To approach the chivalric legend genre, the teams playing in the play off against Járg’s Pittsburgh are depicted in animal forms. Which logo/mascot of the NHL teams do you yourself like the best?
If we’re only talking jerseys, these days I enjoy the look at Tampa Bay or Rangers, Boston’s jerseys arouse passion because I’m a fan and Buffalo’s jersey evoke nostalgia because as a child I adored Hašek.
Will the eventual sequel stick to the chivalric legend genre, or will you try something else?
It would definitely be a different genre whose selection relates to the narrator’s prominence, in this case Dave’s, and in accordance with the abovementioned themes also a darker one.
The comic focuses on Jágr’s spirituality a lot, do you think he’d have been a different hockey player hadn’t it been for that aspect?
That’s for sure, he himself says it’s only thanks to his faith that he’s still playing at the age of fifty, while others claim he only prays to score goal and there’s no spirituality involved.
The book was christened by Michal Dusík, if I’m not mistaken. What does the professional hockey community actually say about the book?
Dusík himself praised it and recalled how he’d meet Jágr at junior matches. Hockey websites reported on it and the representatives on youth teams were buying it for their teams.
In their time, the popularity of Jaromír Jágr might have been approached (maybe even surpassed) by Dominik Hašek. Do you think that any of the contemporary hockey players could get close to that in the future?
I think their situation was extraordinary and it was related to the time when, for the first time, Czechs were able to enter the NHL as youngsters (during communism only after thirty). Juraj Slafkovský may experience similar popularity with his extraordinary “first time” as the number one overall pick in this year’s draft in Slovakia. Pastrňák is great, but in general our hockey isn’t in the best shape nowadays, which doesn’t mean it doesn’t bring nice stories... I really like the one about Rutt and Palát setting out to nearby towns (Janovice and Písek) where Kubina and Neckář brought the Stanley Cup they’d won with Tampa Bay, only to go back to the same places with the same cup won with the very same team a few years later. For me, the hockey world is like a light-hearted fairytale world which smells like childhood.
You yourself write a lot of books for children. Comics have been considered “reading for children” for many years, how did you find your way to it?
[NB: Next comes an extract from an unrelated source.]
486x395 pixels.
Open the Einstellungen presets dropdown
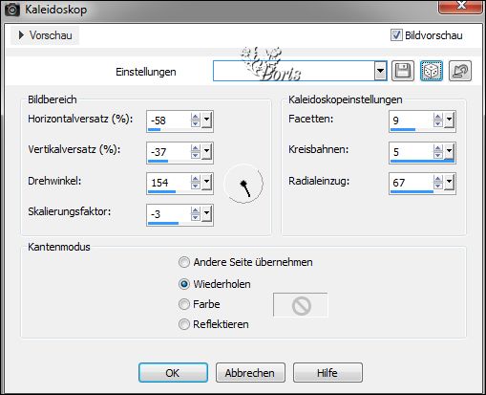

Children’s literature is specific in that it’s written by adults for children and, on top of that, it’s usually the adults who pick the books for them. Maybe it should be done more by children for children... I say that I wrote the comic for my twelve-year-old self. I didn’t read at that time, I don’t come from a cultural family, I was playing games, reading magazines; I’ve taken up books only when I was eighteen, but with all the more gusto. Comic seemed like the ideal choice for the Jágr theme because it may appeal to non-readers (and maybe show them the way to reading) and take some, who played this superhero, a few years back in time.